1. Field of the Invention
The present invention relates to a method of assaying or analyzing subtypes of interferons derived from human leukocytes and antibodies against the said subtype, and to materials being usable for the method.
2. Description of the Related Art
Human leukocyte interferon, also called human interferon alpha, is known to exhibit antiviral and anti-tumor activities, and its clinical application has already been started. The recently commercialized genetic engineering has quickly been applied for the product and prompted greatly the analyses of the genes for interferons. The human interferons are classified into three types, or alpha, beta and gamma, according to the differences in kind of the cells from which they are derived and their physico-chemical properties. With reference to the beta-interferon, two molecular species have been reported to exist, while one molecular species has been described for the gamma-interferon. In contrast to these interferons, the alpha-type of interferon is known to exist as a great variety of subtype as many as more than 20 kinds (Goeddel et al., Nature, 287, 411 (1980). Pestka et al., 1987 Annual Review of Biochemistry, 56, 727), and extensive investigation has been carried out into the commercialization of the said interferon. As an analysis for such interferons, however, there has been used a extremely complicated technique which comprises purifying each of the subtypes to a high degree of purity, followed by amino acid sequencing (Rubinstein et al., Proc. Natl. Acad. Sci. USA, 76, 640 (1979)). The individual subtype, although containing a particular amino acid sequence in common, differ each from the other partially in amino acid sequence and have been clarified to be mutually independent gene expressions. In exerting the activities, they offer different specific features in species-specificity spectrum of antiviral activity, etc., and are considered to share physiological activities or cooperate among each other in some form in living body. Nevertheless it is quite difficult to except that such subtypes allow all of their genes to undergo expression in living body, and though the protein sequencing analysis of the subtypes presents an important problem in the analysis of their activities, the lack of a simple and convenient analytical technique has made the range of findings extremely restricted and limited in this field (Adolf et al., J. Gen. Virol., 68, 1669 (1987)). After recombinant alpha-type interferon produced by use of genetic engineering has been initiated to be applied to humans, in addition, the production of neutralizing antibody against interferons is in recent years observed at high frequencies.
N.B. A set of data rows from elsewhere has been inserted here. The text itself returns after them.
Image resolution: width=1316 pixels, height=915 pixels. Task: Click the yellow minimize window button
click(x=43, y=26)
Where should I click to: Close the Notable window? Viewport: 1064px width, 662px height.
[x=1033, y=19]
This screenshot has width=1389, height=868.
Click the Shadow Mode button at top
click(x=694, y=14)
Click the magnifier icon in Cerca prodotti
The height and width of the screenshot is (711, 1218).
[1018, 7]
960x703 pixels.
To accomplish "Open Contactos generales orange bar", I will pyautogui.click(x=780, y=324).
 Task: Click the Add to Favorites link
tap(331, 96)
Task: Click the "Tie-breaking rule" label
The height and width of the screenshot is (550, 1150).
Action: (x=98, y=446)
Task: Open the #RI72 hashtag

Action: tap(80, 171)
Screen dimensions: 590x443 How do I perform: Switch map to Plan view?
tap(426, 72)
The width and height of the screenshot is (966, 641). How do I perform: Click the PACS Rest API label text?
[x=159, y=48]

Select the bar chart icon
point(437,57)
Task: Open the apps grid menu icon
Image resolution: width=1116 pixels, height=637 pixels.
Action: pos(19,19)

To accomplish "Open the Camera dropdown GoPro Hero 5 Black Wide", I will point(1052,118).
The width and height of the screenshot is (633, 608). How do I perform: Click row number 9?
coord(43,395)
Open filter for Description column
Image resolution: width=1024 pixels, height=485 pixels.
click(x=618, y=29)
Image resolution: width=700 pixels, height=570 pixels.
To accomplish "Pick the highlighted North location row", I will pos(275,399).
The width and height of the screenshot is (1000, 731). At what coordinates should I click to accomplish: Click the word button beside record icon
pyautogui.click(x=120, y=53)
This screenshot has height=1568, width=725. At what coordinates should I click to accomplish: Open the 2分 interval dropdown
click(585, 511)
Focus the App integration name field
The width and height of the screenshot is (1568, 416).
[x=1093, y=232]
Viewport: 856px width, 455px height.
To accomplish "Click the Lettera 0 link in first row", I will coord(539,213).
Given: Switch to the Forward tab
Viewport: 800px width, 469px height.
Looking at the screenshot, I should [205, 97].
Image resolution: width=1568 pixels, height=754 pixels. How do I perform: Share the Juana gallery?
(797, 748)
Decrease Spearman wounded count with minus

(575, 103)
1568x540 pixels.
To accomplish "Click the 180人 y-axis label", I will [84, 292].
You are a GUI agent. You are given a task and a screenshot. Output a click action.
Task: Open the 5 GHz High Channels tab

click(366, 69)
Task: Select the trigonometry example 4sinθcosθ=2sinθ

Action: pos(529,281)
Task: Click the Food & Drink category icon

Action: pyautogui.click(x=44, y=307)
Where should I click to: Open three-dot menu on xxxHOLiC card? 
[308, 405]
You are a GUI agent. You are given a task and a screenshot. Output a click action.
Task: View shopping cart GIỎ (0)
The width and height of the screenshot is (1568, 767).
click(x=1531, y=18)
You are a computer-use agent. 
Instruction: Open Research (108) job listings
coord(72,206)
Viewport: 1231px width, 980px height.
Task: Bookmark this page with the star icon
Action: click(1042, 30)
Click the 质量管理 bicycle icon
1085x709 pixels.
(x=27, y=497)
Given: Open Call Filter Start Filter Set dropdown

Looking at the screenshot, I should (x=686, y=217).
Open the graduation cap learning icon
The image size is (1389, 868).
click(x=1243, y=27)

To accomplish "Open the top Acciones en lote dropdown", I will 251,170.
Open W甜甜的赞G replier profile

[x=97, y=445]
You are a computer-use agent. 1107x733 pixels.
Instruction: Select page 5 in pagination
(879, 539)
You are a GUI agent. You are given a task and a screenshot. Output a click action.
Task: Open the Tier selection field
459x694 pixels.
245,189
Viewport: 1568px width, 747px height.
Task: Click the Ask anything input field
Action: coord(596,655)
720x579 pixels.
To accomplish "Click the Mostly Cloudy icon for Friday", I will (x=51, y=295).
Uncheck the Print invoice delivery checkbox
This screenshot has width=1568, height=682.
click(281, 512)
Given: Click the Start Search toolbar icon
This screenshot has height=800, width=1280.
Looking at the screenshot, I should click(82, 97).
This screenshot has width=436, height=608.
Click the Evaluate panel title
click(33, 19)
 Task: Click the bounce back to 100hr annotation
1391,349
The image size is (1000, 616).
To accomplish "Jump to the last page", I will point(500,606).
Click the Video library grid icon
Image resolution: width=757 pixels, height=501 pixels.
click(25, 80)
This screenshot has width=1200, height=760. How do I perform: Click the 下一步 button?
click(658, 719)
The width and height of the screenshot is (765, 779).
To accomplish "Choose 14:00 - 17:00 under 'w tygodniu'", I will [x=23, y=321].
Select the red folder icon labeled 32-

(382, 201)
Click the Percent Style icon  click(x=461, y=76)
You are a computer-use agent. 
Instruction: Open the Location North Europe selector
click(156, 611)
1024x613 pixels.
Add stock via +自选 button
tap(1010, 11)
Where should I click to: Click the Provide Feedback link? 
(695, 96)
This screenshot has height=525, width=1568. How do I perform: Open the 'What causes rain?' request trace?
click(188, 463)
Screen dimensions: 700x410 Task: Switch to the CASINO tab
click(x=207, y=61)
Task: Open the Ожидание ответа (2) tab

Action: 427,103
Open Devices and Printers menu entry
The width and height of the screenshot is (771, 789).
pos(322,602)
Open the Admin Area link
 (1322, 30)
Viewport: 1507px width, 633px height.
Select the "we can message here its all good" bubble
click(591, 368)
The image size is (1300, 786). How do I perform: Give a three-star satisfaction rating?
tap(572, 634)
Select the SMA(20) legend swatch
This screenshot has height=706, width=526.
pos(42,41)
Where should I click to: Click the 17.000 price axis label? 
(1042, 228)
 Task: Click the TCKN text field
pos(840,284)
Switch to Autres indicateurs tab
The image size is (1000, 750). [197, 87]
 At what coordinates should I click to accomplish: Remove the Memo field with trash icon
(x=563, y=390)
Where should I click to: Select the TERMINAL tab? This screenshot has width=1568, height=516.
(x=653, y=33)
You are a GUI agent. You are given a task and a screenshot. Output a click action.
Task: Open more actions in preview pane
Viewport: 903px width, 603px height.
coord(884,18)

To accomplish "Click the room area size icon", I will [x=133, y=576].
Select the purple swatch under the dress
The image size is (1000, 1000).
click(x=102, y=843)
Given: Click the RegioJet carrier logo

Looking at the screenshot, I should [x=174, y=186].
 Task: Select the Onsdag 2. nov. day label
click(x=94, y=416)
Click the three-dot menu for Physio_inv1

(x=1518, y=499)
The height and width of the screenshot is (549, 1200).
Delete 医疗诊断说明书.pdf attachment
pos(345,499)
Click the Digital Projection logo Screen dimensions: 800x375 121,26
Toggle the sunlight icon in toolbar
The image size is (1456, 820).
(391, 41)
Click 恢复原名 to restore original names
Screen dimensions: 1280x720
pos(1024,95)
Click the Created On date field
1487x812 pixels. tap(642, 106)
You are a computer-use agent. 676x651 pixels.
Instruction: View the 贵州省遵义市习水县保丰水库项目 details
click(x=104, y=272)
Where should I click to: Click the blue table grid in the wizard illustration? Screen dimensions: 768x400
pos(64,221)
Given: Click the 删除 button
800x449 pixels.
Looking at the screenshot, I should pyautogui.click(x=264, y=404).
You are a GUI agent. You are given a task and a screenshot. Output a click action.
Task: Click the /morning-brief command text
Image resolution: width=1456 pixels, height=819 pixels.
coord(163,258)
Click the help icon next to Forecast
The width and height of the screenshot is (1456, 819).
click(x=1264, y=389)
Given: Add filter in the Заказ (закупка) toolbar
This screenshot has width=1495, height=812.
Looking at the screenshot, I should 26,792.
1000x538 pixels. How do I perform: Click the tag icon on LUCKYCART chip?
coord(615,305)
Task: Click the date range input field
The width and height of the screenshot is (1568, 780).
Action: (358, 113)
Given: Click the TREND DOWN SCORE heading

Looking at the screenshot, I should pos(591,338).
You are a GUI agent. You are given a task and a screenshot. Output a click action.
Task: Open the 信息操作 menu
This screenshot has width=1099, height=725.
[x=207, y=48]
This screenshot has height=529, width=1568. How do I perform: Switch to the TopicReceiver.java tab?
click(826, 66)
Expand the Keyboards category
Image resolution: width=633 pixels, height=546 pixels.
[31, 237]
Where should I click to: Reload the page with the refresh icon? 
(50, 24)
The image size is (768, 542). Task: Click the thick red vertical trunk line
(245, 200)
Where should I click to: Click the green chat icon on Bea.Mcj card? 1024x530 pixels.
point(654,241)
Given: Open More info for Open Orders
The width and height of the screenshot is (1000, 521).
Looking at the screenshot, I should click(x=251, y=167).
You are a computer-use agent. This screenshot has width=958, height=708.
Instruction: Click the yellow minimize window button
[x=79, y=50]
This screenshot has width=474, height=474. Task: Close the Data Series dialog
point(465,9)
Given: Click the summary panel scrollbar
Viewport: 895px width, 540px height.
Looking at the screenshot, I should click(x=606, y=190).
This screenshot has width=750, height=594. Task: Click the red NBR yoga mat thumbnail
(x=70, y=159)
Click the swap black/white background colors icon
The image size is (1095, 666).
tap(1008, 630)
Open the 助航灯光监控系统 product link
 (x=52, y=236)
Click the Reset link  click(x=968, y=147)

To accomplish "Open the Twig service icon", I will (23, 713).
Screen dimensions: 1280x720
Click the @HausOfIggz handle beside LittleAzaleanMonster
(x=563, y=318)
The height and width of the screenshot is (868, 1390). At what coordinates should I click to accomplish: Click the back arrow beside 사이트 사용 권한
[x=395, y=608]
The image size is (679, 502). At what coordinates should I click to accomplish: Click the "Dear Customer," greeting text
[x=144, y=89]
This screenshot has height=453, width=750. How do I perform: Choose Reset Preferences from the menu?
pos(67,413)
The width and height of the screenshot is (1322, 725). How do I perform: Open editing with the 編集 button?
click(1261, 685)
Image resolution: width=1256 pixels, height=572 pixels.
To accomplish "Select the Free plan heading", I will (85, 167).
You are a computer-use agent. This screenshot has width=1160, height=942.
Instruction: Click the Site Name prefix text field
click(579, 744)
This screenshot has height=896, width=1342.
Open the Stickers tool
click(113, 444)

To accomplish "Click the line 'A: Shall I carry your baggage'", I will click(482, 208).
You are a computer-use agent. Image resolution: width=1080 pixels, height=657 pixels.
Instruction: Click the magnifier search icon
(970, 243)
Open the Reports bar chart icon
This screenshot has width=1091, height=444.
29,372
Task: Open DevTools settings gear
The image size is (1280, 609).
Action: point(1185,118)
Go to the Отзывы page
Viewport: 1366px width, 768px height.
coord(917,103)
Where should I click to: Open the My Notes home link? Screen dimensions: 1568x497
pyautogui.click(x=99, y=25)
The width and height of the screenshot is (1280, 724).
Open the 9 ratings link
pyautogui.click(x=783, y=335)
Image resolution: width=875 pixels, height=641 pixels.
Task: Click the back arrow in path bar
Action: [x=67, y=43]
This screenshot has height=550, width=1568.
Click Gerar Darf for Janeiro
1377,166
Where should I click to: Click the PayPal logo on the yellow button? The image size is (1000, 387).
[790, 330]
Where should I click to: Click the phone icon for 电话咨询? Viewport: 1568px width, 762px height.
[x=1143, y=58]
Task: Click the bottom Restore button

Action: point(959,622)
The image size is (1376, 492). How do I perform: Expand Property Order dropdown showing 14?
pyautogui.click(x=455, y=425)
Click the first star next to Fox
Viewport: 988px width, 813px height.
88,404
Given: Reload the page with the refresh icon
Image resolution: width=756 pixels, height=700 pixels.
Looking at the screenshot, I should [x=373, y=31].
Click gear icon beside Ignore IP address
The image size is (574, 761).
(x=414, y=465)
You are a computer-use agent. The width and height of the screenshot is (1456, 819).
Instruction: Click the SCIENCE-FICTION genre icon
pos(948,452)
In view of the fact that recombinant interferon is composed in nature of a single subtype, the incidence of such a kind of antibodies is assumed to nullify the effect of the administered interferons, and can be considered the critically serious problem from the viewpoint of clinical application. Also, such a kind of antibodies is thought to neutralize the activities of the interferons that the human body produces as a part of its own defense mechanism, and is presenting an entirely novel category of problem. Yet, the lack of an effective evaluation procedure of antibodies has resulted in failure to accumulate relevant findings. As is stated above, the development of a simple, convenient and quick analyzing method for the subtype compositions and antibodies is in strong demand from the standpoints of fundamental science and clinical application. For the purpose of analyzing all the naturally occurring subtypes, it is necessary to prepare the antibody using as an antigen the partially purified interferons containing all subtypes. In preparing the antibody, it is preferable to immunize two species of animals in order to establish an analysis technique based on the sandwich type enzyme-antibody assay through the two-antibody method, but it may also be possible to prepare the antibody with use of one species of animal, followed by direct enzyme-labelling of part of the antibody to perform sandwiching. In either case, the resulting antibody must be a polyclonal antibody capable of recognizing all the subtypes. For the purpose of this, it may be possible to use a suitable mixture of monoclonal antibodies against individual subtype, but it is difficult to establish the hybridomas which can produce such antibodies. This is because this technique suffers the defects that (1) all the subtypes of interferons must be isolated and purified in fairly large quantities, (2) individual cell fusions must be effected, (3) the cells capable of producing the antibodies must be screened and furthermore the resulting antibodies can only recognize one antibody-determining portion out of the protein of each subtype, leading to a very fair possibility of escaping detection in the case of subtype produced only in very minute quantities. In the case of a polyclonal antibody against leukocyte interferon, contamination with antibodies against impurities contained in the purified sample is likely to take place, and this must be absolutely avoided.